**Problem description:**
Only what runs from the line with "Given: Click the headset" to the final line of the records below should be given again, word for word.

Stored data:
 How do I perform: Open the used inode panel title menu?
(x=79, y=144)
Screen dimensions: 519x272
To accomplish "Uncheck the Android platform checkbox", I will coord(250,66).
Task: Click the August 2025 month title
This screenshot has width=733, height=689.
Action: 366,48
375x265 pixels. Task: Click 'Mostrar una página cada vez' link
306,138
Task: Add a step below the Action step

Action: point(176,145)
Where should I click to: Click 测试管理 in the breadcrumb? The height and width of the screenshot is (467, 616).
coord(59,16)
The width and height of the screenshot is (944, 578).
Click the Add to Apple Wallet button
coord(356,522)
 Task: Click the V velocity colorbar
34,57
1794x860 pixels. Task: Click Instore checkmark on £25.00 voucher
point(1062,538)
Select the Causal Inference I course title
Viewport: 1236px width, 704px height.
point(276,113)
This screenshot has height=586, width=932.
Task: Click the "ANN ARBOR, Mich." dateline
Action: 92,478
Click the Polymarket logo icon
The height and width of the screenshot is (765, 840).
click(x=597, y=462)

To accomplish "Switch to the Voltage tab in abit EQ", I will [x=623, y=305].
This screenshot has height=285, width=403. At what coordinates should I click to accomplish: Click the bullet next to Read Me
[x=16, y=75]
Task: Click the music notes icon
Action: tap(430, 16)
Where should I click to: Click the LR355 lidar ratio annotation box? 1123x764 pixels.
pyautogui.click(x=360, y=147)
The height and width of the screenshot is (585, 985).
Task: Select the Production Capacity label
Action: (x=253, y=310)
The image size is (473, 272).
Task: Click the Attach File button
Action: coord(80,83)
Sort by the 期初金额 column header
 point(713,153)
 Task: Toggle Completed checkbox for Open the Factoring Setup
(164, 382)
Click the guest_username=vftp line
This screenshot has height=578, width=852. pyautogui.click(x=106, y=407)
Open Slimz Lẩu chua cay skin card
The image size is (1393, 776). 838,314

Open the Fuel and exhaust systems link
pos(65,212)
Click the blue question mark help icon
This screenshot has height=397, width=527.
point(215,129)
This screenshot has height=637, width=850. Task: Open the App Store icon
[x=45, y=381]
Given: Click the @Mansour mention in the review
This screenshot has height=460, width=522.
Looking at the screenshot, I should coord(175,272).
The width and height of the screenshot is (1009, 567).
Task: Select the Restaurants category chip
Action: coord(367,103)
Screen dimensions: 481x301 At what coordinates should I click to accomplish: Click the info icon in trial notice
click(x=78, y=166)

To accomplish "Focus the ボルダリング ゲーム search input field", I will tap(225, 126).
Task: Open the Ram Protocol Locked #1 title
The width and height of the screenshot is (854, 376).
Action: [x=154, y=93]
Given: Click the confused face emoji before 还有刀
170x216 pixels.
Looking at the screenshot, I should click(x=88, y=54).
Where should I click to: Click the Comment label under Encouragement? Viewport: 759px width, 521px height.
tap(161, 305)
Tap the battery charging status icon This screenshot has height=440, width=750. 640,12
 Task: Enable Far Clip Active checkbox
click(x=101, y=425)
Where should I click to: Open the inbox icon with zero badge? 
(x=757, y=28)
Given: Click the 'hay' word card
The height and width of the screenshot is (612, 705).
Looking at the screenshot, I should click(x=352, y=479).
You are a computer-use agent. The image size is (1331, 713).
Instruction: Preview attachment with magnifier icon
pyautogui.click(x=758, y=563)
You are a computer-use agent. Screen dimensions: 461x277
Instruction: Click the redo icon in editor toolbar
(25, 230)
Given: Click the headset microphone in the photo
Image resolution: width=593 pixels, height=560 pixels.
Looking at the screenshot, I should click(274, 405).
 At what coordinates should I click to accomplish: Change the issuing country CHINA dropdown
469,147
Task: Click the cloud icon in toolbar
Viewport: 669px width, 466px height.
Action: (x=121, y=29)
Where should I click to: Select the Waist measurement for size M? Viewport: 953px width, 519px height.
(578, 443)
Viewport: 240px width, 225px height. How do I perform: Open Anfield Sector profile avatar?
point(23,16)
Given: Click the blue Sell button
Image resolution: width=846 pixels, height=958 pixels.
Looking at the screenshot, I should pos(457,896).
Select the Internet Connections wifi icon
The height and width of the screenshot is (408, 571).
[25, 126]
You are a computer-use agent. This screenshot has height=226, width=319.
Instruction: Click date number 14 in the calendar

**Response to the task:**
Given: Click the headset microphone in the photo
Image resolution: width=593 pixels, height=560 pixels.
Looking at the screenshot, I should click(274, 405).
 At what coordinates should I click to accomplish: Change the issuing country CHINA dropdown
469,147
Task: Click the cloud icon in toolbar
Viewport: 669px width, 466px height.
Action: (x=121, y=29)
Where should I click to: Select the Waist measurement for size M? Viewport: 953px width, 519px height.
(578, 443)
Viewport: 240px width, 225px height. How do I perform: Open Anfield Sector profile avatar?
point(23,16)
Given: Click the blue Sell button
Image resolution: width=846 pixels, height=958 pixels.
Looking at the screenshot, I should pos(457,896).
Select the Internet Connections wifi icon
The height and width of the screenshot is (408, 571).
[25, 126]
You are a computer-use agent. This screenshot has height=226, width=319.
Instruction: Click date number 14 in the calendar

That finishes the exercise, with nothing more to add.